We rely on a natural spring for our household’s water and after a very dry September, it has run dry, again.
We had weeks without water this spring. Summer (as usual in Wales)was no problem, but now again (in autumn!)we have no water. This is a spring which has provided water for a busy farm for over a hundred years and never once ran dry until a few years ago. I now that other, once reliable, natural springs in the area, now regularly run dry. If this is what climate change means for coastal west Wales, I dread to think what’s in store waterwise for the south of England.
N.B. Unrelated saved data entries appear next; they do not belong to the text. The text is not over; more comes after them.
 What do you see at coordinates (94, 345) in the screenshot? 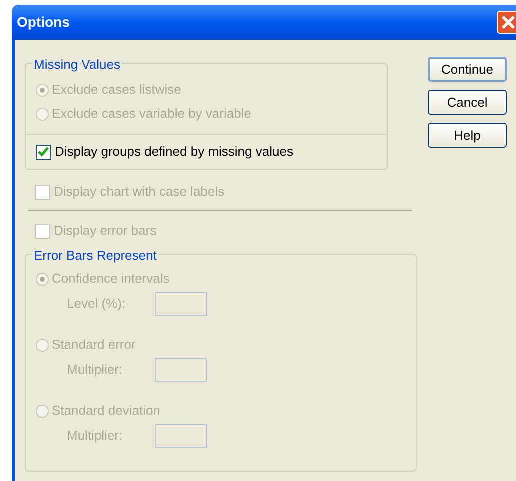
I see `radio-label: Standard error` at bounding box center [94, 345].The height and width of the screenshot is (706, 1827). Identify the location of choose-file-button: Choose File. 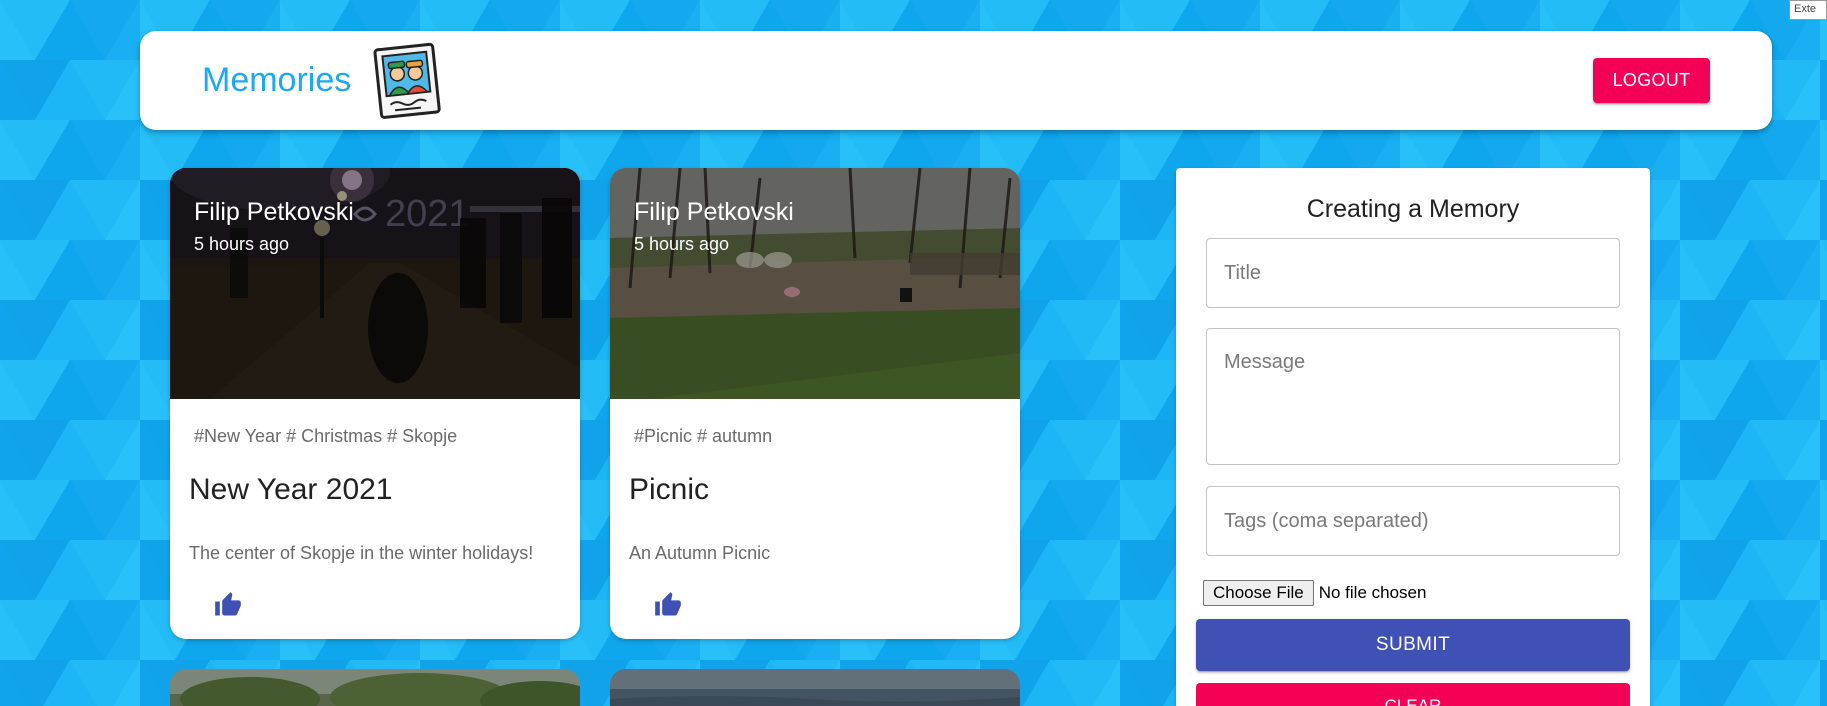
(1258, 593).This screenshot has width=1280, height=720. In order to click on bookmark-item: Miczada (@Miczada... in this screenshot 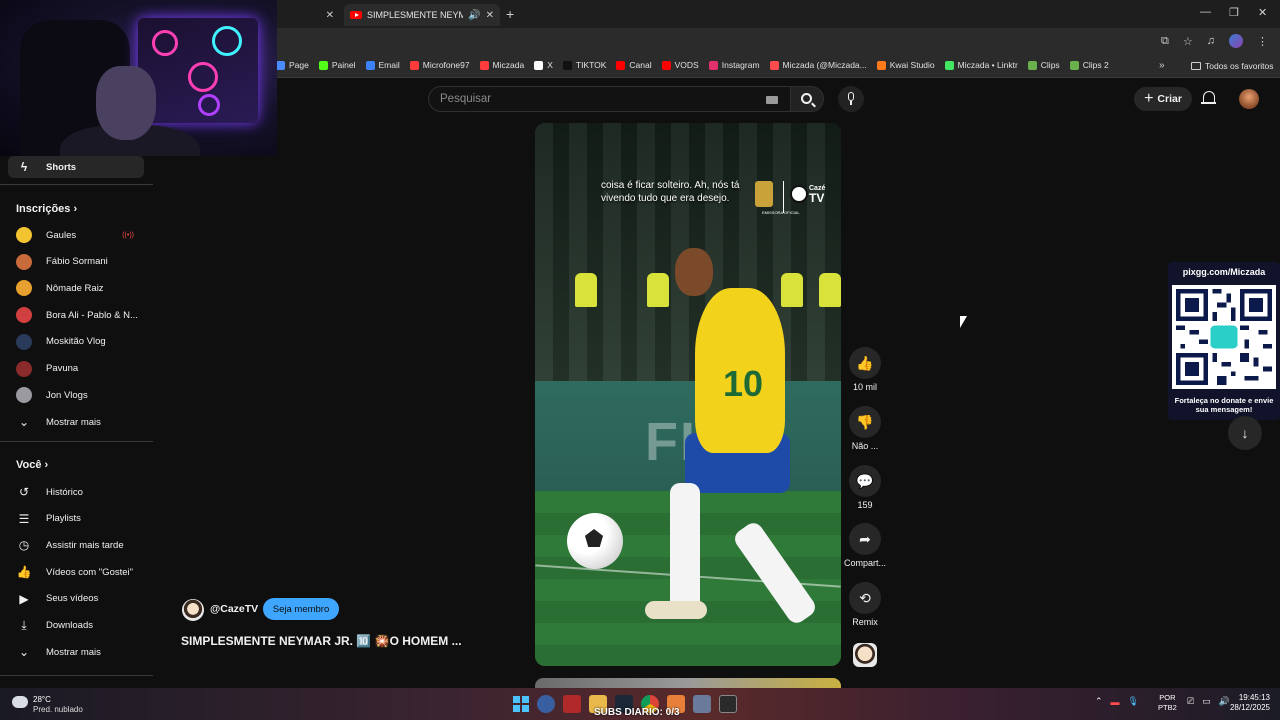, I will do `click(818, 65)`.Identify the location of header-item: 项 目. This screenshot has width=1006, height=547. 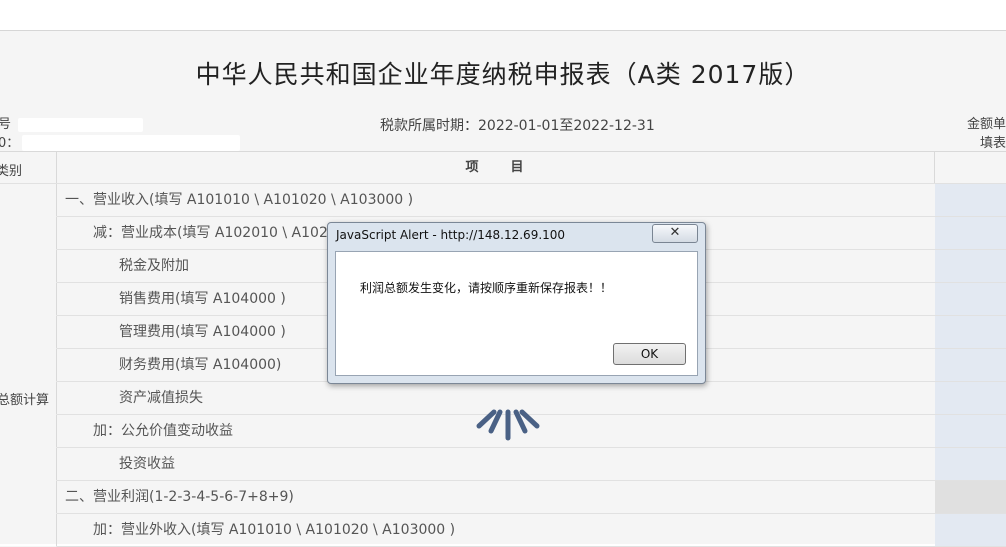
(496, 168).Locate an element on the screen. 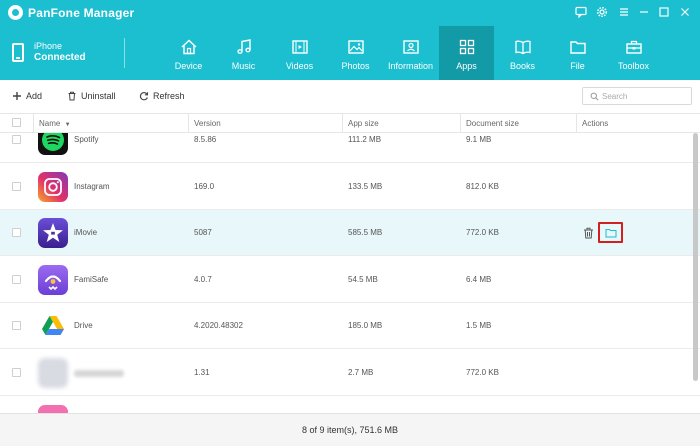  table-row: 1.31 2.7 MB 772.0 KB is located at coordinates (350, 373).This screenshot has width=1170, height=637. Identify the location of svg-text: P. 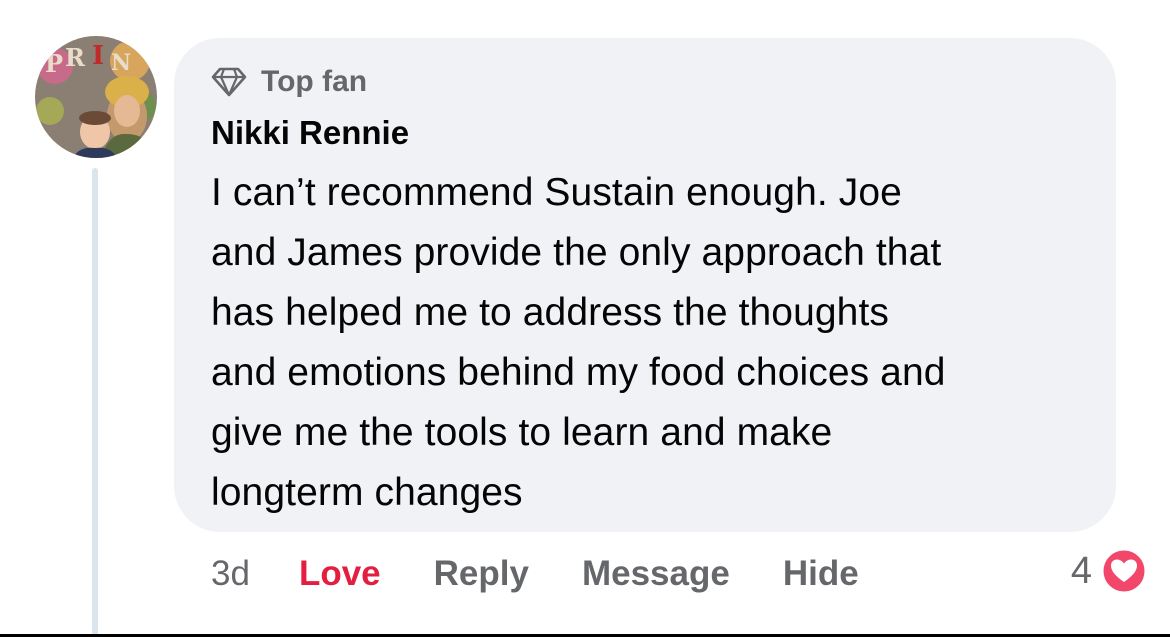
(54, 64).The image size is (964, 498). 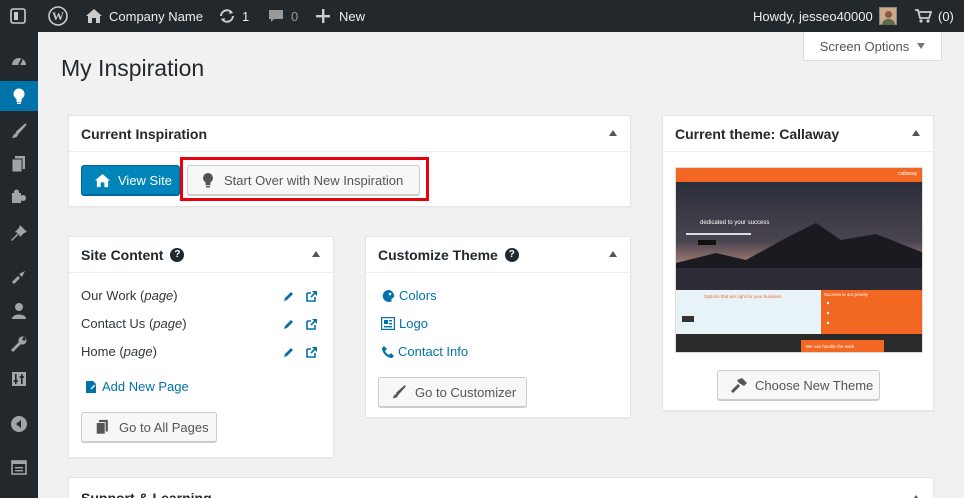 I want to click on choose-new-theme-label: Choose New Theme, so click(x=814, y=385).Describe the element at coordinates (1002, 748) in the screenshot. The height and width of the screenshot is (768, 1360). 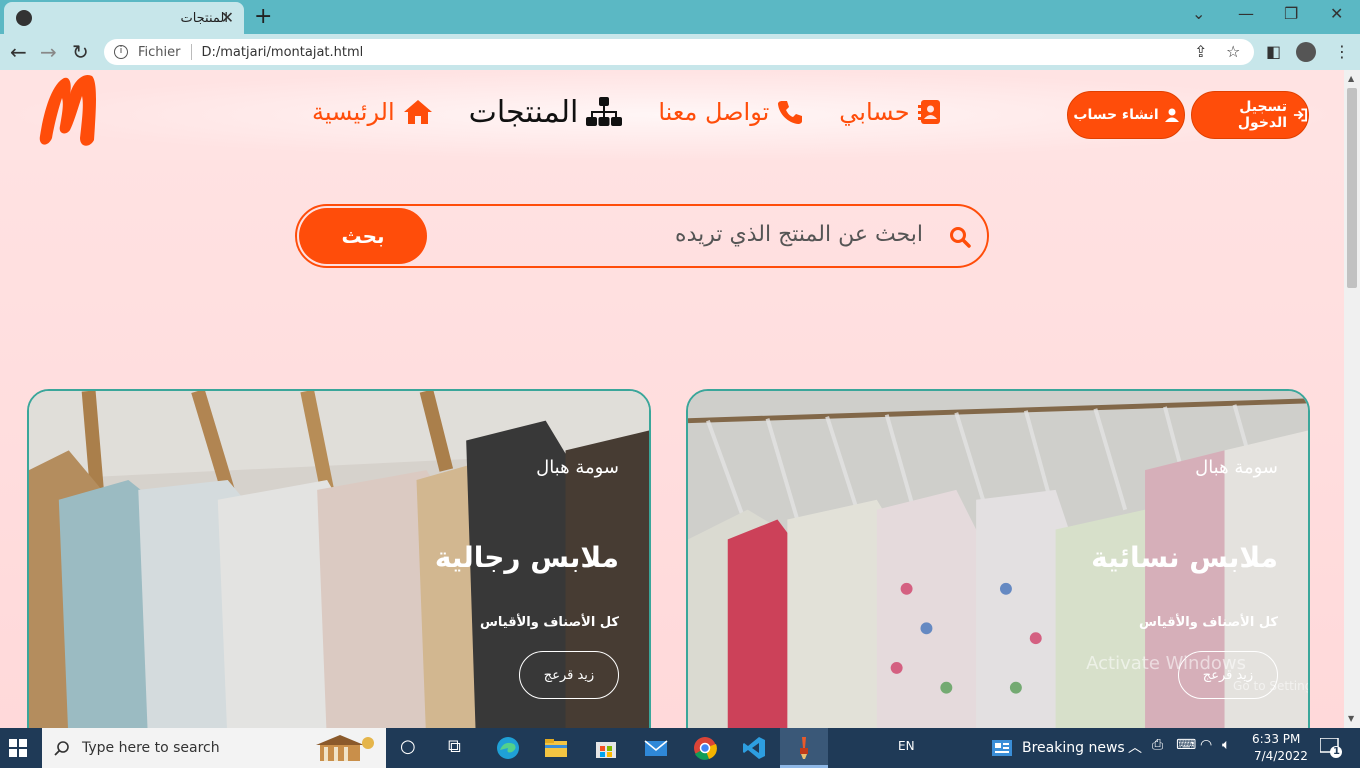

We can’t grow our food, no matter how local, without regular rainfall, it’s as simple as that!
Elisabeth
7 Oct 9:13am
Thanks for great review. Thanks also for that comment about water in Wales – this is deeply concerning. Thanks for alert.
Time to transition – now « Real Food Lover
9 Oct 11:22am
[…] press: while linking to Rob’s Transition blog, I read a comment from a woman in Wales whose spring is running dry for the first time in over a hundred […]
John Mason
10 Oct 3:29pm
I wonder about springs as a water-source even here in Wales where it’s been a very wet summer. Is it possibly the case that a spring-fed household worked 100 years ago and doesn’t now simply because our 21st/late 20th century lifestyles mean that we use much more water per capita per day?